There have been some amazing times, and there have been some downright awful times. But all up — as with everywhere I've been on my trip — I have no regrets about visiting Ecuador. So, what can I say about Ecuador: it's a little place with a lot of variety. :P Despite its size, I've only seen a small part of Ecuador, and plenty of it is just begging to be visited on a future trip. The adventure, the partying, the scenery: all are really great in this country. And it's made a fabulous end to my time in the Central Andean region of South America, which is the only part of the continent that I've seen so far, and which in my opinion couldn't possibly be matched by the rest of the continent, for being the "authentic South American experience".
So this was Peru, take two. For take one, I got stuck in Cusco for 8 weeks, and I didn't end up seeing very much else (not that I regret that — Cusco rocked). This time, I traversed the entire length of the country — from Tacna and the Chilean border, in the south, to Tumbes and the Ecuadorian border, in the north — and I saw plenty of that which lies in between. It's been a hectic four weeks, heading north through the place. It's been filled mainly with adventure and with expeditions, but also with sun and with relaxation. I'll have seen more of Peru than of any other country in this whole trip (I ain't spending 3 months in any other single country): and yet, even after all that, I've only just begun to discover what my new second home has to offer.

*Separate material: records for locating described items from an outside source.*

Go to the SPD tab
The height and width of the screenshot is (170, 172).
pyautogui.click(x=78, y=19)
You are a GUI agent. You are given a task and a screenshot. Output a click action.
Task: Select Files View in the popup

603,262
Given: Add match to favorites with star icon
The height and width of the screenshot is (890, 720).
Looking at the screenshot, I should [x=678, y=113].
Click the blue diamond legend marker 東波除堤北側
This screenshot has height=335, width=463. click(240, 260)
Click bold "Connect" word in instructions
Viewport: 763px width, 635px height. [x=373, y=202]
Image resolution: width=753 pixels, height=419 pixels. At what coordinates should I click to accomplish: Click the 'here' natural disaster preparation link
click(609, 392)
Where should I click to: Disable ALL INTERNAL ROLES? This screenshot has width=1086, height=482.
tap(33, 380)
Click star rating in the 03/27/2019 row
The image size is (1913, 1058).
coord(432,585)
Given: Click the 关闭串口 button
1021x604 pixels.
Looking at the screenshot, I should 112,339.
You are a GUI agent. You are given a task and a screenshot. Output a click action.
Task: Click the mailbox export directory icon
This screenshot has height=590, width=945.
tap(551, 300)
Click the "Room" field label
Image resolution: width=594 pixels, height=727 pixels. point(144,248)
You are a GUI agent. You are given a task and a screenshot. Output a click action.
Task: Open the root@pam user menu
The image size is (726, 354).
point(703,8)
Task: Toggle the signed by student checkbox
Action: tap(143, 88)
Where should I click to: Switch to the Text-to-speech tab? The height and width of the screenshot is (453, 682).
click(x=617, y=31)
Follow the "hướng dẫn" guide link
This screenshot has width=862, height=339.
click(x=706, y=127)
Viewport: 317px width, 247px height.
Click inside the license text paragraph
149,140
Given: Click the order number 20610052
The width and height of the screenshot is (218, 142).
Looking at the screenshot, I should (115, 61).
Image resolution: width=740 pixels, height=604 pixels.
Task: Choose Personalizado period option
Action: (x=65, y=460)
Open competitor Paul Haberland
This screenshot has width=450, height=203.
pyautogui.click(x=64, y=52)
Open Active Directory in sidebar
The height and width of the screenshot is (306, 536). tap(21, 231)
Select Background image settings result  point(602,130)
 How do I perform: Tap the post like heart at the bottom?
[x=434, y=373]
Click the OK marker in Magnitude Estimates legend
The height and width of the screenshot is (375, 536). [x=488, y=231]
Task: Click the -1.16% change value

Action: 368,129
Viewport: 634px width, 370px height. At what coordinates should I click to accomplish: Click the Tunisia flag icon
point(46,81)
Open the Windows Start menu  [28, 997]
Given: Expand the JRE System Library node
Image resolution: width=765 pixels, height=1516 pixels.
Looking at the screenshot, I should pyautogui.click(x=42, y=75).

My 5-day hike through the Cordillera Blanca — Peru's highest and most spectacular mountain range, north of Huaraz — has been a tonne of fun, and a unique experience. It's the first hike that I've done (on this trip) purely for the natural scenery, rather than for the ruins, or for the animals. And it's the first hike that I've done solo, without a group or a guide, and without anyone to help me along the way. In my opinion, you can't say that you've backpacked through South America, until you've done something like this, and lived to tell the tale.